Or from source with dev dependencies:
```bash
pip install -e ".[dev]"
```

## Quick Start

### Without an API key (mock backend)
```bash
python -m examples.mock_example
```

### With OpenAI
```bash
export OPENAI_API_KEY=<your-key>
python -m examples.openai_example
```

### Programmatic usage
```python
from meta_reasoning import CognitiveEngine

class MyBackend:
    def generate(self, messages):
        # Call your LLM here, return {"content": "..."}
        ...

engine = CognitiveEngine(backend=MyBackend(), max_cycles=5)
result = engine.run("Your task here")

for cycle in result.cycles:
    print(f"Cycle {cycle.cycle}: {cycle.outcome}")
    print(f"  Moves: {[m.value for m in cycle.output.reasoning_trace.moves]}")
    print(f"  Entropy: {cycle.metrics.entropy:.2f}")
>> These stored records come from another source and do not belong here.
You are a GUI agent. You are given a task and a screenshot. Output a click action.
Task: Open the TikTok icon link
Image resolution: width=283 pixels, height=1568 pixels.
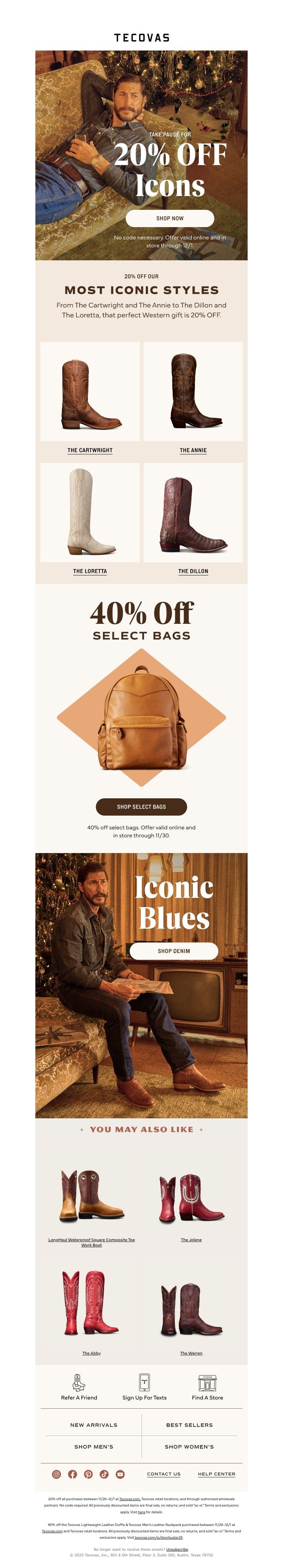tap(104, 1474)
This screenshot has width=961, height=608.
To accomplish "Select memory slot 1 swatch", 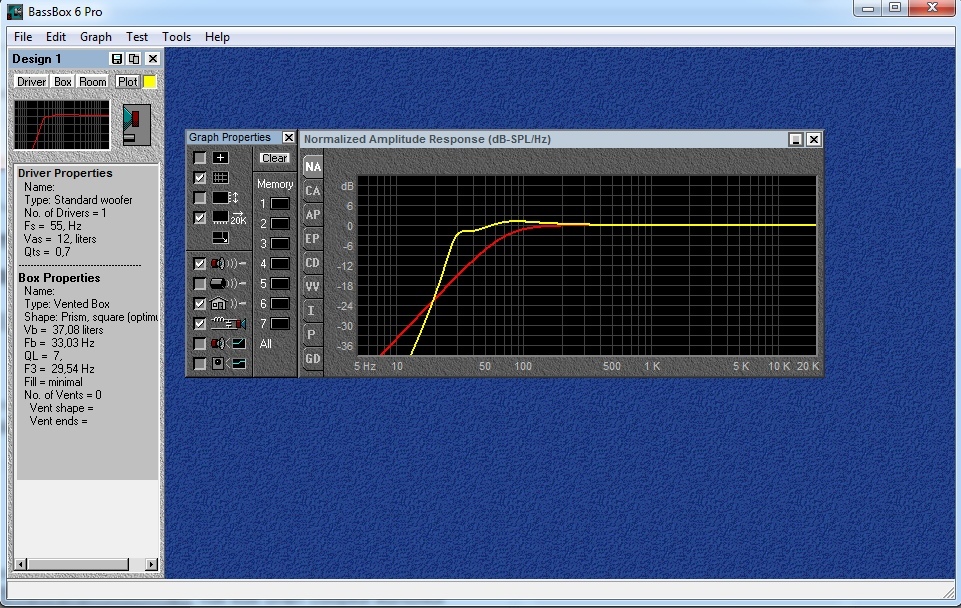I will (280, 203).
# Save the epistemic ledger for analysis
engine.ledger.save("session.json")
```

## Running Tests

```bash
pip install -e ".[dev]"
pytest tests/ -v
```

## Project Structure

```
meta_reasoning/
├── __init__.py        # Public API
├── types.py           # Cognitive moves, traces, mutations, metrics
├── substrate.py       # Level 1 — LLM interface
├── controller.py      # Level 2 — Cognitive Controller
├── ledger.py          # Level 3 — Epistemic Ledger + Failure Atlas
├── metrics.py         # Semantically-blind cognitive metrics
├── mutations.py       # Mutation operator generation
├── engine.py          # The governed cognitive loop
├── runtime.py         # Reasoning Runtime (state machine + budget + forking)
├── debugger.py        # Reasoning Debugger
├── policies.py        # Reasoning Policies as code
├── benchmark.py       # Benchmarking & Cognitive Fingerprinting
├── replay.py          # Deterministic Replay
├── hallucination.py   # Anti-Hallucination Governance
├── plugins.py         # Mutation Plugin system
└── ci.py              # CI/CD for Reasoning
```

## Related Work & Philosophy

For a detailed comparison with Chain-of-Thought, Tree-of-Thoughts, Meta-Reasoning Prompting, Reflexion, Self-Refine, ReAct, and other approaches — including a comparative table — see the **[full Related Work page](https://tictacguy.github.io/Meta-Reasoning/#related-work)** on the project website.

The short version: every existing approach keeps the LLM as the cognitive subject. We don't. The model is a substrate. The reasoning is governed from outside.

## License

AGPL-3.0 -- See [LICENSE](LICENSE) for details.